JPMorgan Plans to Bring on 1,000 Private Bankers
JPMorgan Chase intends to expand its advisor force by 38%, the company’s head of wealth and asset management said Tuesday.
The firm plans to bring on about 1,000 advisors to its U.S. private banking unit, Mary Callahan Erdoes, CEO of JPMorgan Asset Management, said at the Morgan Stanley Financial Services conference in New York, according to AdvisorHub.
Erdoes also said the company’s share of investors with a net worth of between $3 million and $10 million is “very small,” according to AdvisorHub. She also didn’t address growth plans for the company’s retail brokerage unit, which has fewer than 500 advisors who get paid based on total fees and revenue, nor a timeframe for bringing on the new hires, the website writes.

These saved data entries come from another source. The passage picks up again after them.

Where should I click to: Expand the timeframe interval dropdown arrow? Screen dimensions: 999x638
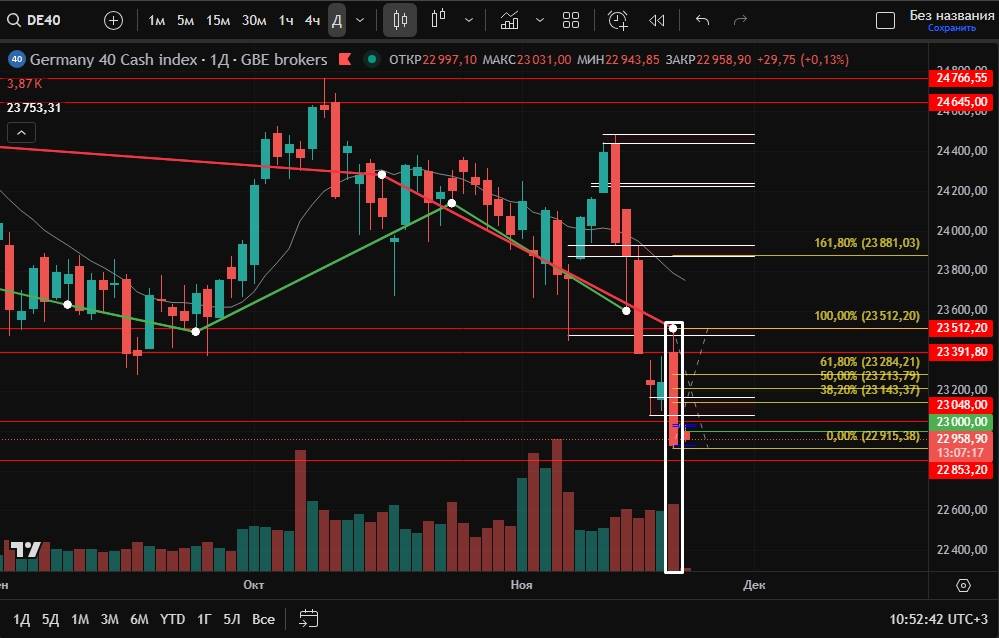(x=360, y=20)
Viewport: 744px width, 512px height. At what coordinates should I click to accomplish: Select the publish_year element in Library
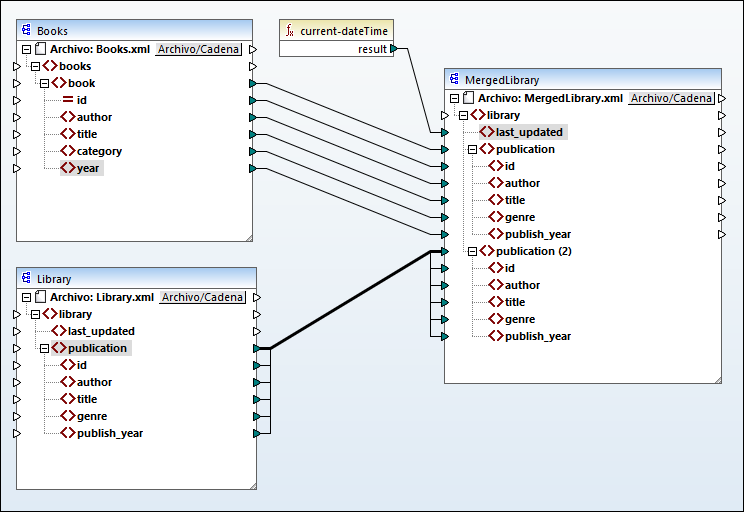109,433
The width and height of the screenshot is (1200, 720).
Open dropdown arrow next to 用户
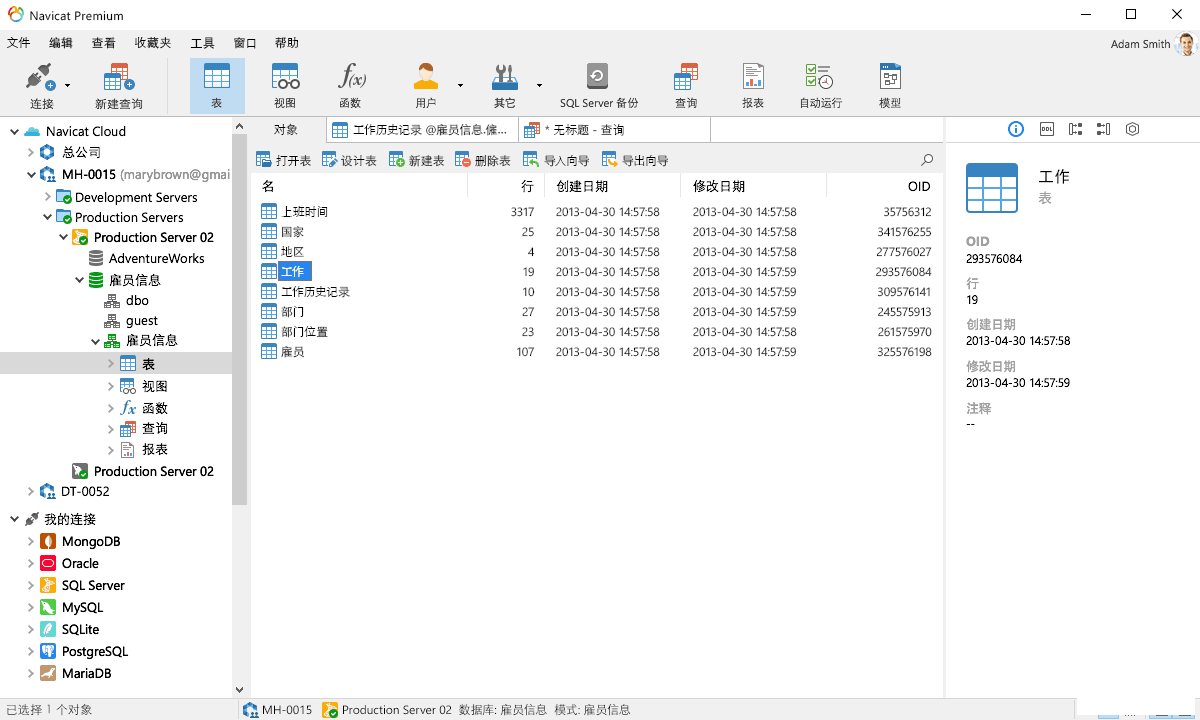click(460, 86)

Private bankers at JPMorgan receive salaries and bonuses, meanwhile, according to AdvisorHub. In all, JPMorgan had 2,606 “wealth management client advisors” at the end of 2017, about 100 more than at the end of 2016, the website writes.
JPMorgan’s wealth manager count is far behind those of Bank of America, the parent company of Merrill Lynch, and Morgan Stanley, which have been 15,000 and 18,000 brokers and private bankers, according to AdvisorHub. But wirehouses, including Merrill Lynch, Morgan Stanley and UBS, have all cut down on recruiting in recent months, the website writes. Speaking at the same conference as Erdoes, Morgan Stanley CEO James Gorman said his firm plans to use technology to boost its brokers’ productivity and efficiency rather than recruit more advisors, according to AdvisorHub.
JPMorgan isn’t alone in taking the opposite tack: Goldman Sachs CEO Lloyd Blankfein said in February his firm plans to expand its wealth management division’s broker ranks by 30%, to around 900, according to AdvisorHub.